On being betrayed

I was poking around the depths of the internet recently and I found an old, but still relevant, article on betrayal in the NY Times: https://nyti.ms/2k8oupp .  As much as I dislike the level of discourse in most comment sections, the NY Times moderates and curates theirs pretty carefully.  Two comments to the article hit really close to home:

From stuenan in Kansas:

Liars are also thieves. They steal time and possibilities. What life might you have led if you hadn’t believed all their lies? What opportunities did you miss out on because you made choices based on the lies you were told? What did you give up and sacrifice for someone you loved, believed in and trusted?

It’s hard not to feel that you have been preyed on in the worst way and that your life has been wasted.

and

From Amy in Chicago:

Discovering betrayal is like taking a hit from a baseball bat to the knees. It takes a lifetime to learn to walk upright again and look the world in the eye.

To me, both comments ring true in a very personal way. Yes, Handsome is a sex addict, but his addiction involved multiple forms of cheating and betrayal. I’m no different from any other betrayed spouse except my cheater now goes to 12-step meetings. Any infidelity is sufficient to cause these feelings, whether the betrayal is emotional, physical, or otherwise.  Perhaps I’m wrong, but I don’t even think it matters much if your spouse cheated five times or five hundred, or over the course of one week or one decade. While some may find consolation that what their spouse did wasn’t “as bad” as what another spouse did (or, conversely, believe that their misery is greater because of a longer duration or greater number of misdeeds) it’s a distinction without a difference.

If you are betrayed, you suffer. You hurt. You cry, rage, scream, and lash out. You question. You doubt. And then you suffer some more, usually for a very long time.

What life might I have led if I hadn’t believed all of Handsome’s lies? On my good days I think that if I had pressed harder in 2012 (after the Flame reared her ugly head the first time) maybe we wouldn’t be where we are today.  Perhaps I should have believed less or doubted more.  On my not so charitable days, I feel as though I was sold a bill of goods about Handsome from the very beginning and that had I been shown a truthful picture of him from the start, I’d be blissfully living a trigger-free life with someone else. I can’t imagine being with anyone else and the very thought of it makes me sad, but still…

What opportunities did I miss out on because I made choices based on the lies I was told?  What did I give up and sacrifice for Handsome? I left an amazing job with fantastic benefits, dear friends, and a full, independent life in a big city to move back to where he and I met, because he said he’d love and honor me forever.  And here we are, facing the fallout of that unfulfilled promise. I seem to have also sacrificed healthy portions of my self-esteem, dignity, and confidence to his lies as well.

Most days, I get by okay.

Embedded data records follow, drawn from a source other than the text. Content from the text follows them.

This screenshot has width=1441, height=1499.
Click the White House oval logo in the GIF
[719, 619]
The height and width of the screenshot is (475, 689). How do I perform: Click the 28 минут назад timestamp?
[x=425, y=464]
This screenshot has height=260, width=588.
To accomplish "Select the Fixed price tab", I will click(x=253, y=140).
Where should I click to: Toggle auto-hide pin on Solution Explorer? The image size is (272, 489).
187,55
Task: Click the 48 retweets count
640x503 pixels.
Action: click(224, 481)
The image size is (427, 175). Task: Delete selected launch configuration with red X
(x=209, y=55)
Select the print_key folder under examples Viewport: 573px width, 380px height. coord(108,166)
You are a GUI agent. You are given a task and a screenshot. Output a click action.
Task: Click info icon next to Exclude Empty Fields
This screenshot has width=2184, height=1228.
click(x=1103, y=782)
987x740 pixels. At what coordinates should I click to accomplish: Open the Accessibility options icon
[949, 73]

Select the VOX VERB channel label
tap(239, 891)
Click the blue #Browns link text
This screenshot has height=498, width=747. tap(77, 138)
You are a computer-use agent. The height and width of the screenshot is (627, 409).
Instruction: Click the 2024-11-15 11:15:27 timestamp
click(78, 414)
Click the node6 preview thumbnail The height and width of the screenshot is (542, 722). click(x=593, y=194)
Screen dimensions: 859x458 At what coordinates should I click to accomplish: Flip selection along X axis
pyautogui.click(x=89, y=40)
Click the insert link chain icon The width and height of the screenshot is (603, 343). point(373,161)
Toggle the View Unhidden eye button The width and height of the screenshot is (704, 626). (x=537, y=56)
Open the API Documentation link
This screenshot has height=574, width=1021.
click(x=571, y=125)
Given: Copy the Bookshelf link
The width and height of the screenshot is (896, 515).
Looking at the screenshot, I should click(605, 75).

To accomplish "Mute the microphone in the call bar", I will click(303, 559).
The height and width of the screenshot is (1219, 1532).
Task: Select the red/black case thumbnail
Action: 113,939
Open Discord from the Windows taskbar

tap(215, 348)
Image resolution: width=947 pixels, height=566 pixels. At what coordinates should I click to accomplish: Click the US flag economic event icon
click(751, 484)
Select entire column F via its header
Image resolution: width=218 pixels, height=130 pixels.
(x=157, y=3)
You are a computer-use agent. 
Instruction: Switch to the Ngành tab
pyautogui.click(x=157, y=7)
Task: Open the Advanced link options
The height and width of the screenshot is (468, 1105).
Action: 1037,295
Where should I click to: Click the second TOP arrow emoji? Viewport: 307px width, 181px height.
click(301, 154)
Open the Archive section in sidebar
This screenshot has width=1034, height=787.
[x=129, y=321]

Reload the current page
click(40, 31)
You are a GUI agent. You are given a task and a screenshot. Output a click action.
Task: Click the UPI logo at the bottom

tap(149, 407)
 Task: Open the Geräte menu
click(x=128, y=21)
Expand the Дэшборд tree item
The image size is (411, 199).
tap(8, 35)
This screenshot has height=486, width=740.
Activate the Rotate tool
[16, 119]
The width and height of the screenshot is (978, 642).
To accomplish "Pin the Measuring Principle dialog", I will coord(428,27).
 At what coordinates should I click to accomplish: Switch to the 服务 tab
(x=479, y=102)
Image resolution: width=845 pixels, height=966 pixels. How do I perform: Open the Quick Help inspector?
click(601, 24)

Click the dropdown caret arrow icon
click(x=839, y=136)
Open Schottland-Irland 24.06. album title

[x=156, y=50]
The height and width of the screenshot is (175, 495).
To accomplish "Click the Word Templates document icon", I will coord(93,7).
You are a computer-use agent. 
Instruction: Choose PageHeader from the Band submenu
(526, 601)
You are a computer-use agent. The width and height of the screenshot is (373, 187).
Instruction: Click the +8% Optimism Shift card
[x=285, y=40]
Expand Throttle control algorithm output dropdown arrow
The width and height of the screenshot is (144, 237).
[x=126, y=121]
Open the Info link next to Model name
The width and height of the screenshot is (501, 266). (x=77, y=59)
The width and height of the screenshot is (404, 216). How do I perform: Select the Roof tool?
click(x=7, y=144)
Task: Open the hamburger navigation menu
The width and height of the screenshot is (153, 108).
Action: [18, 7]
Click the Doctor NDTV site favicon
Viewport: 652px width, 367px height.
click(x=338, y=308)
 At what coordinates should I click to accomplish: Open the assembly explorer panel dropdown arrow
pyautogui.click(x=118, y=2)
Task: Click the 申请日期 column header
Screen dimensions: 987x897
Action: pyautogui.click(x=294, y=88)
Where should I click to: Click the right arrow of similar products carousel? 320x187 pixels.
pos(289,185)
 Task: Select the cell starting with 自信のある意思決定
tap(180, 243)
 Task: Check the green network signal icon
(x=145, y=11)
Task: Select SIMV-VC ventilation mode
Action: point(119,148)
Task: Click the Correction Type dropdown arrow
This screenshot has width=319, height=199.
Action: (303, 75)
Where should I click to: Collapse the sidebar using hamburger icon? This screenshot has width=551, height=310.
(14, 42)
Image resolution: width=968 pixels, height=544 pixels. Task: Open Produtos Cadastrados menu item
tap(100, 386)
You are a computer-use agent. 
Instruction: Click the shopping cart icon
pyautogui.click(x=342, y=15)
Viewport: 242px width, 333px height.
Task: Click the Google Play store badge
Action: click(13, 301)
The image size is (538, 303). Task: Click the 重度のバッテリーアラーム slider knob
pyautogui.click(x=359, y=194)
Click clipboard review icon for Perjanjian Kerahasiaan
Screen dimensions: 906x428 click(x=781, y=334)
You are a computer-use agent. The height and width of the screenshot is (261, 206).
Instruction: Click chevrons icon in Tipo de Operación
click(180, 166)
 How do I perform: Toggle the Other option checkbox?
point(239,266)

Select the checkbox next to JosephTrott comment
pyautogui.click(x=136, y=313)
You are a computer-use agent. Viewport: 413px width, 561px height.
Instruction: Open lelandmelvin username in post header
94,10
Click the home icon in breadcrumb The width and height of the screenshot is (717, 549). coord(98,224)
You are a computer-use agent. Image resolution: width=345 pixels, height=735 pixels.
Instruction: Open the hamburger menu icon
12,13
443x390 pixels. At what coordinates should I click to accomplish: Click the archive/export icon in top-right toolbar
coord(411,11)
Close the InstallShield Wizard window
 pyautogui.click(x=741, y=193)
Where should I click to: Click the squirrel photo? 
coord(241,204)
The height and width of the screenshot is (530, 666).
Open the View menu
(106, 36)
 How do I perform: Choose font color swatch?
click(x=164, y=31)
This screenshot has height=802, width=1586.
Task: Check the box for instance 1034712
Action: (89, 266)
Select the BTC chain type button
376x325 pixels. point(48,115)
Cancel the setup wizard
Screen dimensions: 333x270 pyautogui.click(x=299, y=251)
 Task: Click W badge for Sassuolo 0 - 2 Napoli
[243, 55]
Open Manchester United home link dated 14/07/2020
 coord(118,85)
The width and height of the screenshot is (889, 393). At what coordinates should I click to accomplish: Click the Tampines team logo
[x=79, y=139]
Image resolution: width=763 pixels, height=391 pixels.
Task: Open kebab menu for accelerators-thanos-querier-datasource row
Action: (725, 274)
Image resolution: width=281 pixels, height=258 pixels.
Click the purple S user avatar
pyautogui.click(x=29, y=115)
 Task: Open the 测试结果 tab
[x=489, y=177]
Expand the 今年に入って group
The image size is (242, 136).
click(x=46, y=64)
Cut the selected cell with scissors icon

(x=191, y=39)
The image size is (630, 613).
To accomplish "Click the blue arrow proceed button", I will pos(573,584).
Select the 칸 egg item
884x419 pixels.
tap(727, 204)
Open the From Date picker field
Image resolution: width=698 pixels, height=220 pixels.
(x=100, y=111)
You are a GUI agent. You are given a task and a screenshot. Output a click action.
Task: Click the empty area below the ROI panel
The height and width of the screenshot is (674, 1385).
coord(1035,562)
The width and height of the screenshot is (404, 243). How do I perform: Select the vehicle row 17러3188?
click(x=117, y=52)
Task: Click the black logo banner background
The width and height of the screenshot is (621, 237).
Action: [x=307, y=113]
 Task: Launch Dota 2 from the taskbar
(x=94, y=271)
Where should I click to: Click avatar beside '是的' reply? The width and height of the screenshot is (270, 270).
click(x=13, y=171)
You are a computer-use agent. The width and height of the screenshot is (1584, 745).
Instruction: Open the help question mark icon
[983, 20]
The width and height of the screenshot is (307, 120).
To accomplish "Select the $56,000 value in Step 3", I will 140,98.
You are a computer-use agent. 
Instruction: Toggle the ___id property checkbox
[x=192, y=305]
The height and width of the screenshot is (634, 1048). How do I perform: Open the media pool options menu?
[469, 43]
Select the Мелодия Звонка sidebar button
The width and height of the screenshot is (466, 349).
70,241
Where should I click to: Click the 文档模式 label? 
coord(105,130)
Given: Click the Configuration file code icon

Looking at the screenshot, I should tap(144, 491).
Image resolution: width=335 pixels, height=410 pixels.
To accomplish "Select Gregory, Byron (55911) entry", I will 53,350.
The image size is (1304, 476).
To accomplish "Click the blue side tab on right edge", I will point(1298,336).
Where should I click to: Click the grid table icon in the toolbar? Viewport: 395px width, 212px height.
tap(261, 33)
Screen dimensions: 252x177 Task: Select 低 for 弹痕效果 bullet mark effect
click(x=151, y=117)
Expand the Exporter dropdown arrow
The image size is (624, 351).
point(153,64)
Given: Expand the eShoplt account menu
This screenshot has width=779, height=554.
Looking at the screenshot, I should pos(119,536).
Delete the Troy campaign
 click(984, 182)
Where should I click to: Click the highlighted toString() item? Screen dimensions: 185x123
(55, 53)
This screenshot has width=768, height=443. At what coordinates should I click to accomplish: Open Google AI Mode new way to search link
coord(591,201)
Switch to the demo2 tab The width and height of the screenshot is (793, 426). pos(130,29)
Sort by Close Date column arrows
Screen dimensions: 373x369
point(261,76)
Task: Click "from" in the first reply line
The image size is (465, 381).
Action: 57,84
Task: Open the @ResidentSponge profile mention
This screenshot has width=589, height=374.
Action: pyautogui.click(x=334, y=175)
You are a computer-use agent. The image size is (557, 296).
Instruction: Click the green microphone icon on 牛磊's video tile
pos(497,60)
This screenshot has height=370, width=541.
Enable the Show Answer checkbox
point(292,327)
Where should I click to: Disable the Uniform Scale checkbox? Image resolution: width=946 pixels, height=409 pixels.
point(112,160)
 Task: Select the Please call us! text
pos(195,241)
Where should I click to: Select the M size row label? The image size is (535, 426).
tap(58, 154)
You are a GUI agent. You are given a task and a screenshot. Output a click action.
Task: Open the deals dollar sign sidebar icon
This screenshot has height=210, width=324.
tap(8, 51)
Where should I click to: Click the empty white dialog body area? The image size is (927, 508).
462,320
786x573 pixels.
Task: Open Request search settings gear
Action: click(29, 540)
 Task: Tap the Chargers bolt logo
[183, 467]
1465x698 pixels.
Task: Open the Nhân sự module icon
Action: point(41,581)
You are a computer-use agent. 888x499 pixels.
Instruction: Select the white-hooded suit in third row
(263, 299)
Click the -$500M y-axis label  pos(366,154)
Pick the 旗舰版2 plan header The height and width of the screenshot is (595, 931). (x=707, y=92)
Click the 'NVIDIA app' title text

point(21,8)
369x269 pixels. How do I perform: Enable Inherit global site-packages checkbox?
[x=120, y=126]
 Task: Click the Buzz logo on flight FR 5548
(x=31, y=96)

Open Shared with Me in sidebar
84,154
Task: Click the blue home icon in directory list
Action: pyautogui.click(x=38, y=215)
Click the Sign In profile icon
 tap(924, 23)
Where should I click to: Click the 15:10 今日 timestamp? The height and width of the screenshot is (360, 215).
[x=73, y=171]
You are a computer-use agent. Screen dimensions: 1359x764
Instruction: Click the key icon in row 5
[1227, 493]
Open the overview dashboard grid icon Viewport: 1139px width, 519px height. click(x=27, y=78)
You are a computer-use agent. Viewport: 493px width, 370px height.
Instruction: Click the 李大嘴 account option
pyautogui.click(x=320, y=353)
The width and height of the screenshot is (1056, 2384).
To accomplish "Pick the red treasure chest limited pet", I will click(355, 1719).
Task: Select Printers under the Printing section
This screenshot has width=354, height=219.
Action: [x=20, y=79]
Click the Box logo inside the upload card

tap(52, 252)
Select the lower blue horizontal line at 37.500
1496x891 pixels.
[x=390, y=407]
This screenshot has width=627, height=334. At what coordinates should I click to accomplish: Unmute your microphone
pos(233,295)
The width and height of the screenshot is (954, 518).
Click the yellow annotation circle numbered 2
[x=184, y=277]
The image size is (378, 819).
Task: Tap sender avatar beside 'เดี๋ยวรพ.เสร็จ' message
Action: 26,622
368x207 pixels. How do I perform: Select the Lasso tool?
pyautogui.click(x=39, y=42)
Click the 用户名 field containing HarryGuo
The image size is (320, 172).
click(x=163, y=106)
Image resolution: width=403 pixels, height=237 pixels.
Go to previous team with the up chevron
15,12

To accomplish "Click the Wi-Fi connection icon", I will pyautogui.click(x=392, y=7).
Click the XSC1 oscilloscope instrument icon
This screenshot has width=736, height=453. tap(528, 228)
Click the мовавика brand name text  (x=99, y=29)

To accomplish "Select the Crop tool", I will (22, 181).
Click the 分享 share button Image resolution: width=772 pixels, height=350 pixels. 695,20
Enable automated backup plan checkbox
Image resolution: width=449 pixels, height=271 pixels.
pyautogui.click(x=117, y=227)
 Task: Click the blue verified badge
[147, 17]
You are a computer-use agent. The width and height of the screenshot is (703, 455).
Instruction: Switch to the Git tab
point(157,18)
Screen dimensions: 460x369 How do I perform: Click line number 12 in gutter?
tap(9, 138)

Some days now, I actually do well. My mind only reels for portions of the day, not all of it. Nonetheless, Handsome’s betrayal has maimed me and inflicted a trauma of the type I’ve never had to deal with before: a Tonya Harding-esque bat to the knees for sure. So, when Handsome exited his therapy session with the Doc yesterday and started talking about forgiving himself? Well, forgive me, but my initial reaction was along the lines of “Now? So soon? That’s it? You’re told to magically let this years-long shit storm you created go after 6 months, but I get the joy of dealing with it, and you, forever?” Uh, no.

I should have seen this coming though. As the article says: “…it is often the person who lied or cheated who has the easier time. People who transgressed might feel self-loathing, regret or shame. But they have the possibility of change going forward, and their sense of their own narrative, problematic though it may be, is intact.” Yes, Handsome certainly knows his own story, while I grasp at straws to figure it out. He knew the life he was living, even if it was compartmentalized. My narrative, on the other hand? My life hasn’t been what I thought it was for a very long time.

I’m all in favor of Handsome not carrying shame with him every day for the rest of his life. Shame was a driver for his acting out. And yes, at an appropriate point he should forgive himself. To me, however, that point comes after he has (i) made a full accounting of his behavior and the harm he has caused, (ii) endeavored to make amends for that harm, and (iii) evidenced the commitment to never betray his family again by living a life of integrity day in and day out for longer than a red-hot minute. Once he does these things I will be prepared to forgive him as well. But he’s nowhere near that point, and neither am I. I’m still struggling to walk upright again and look the world in the eye.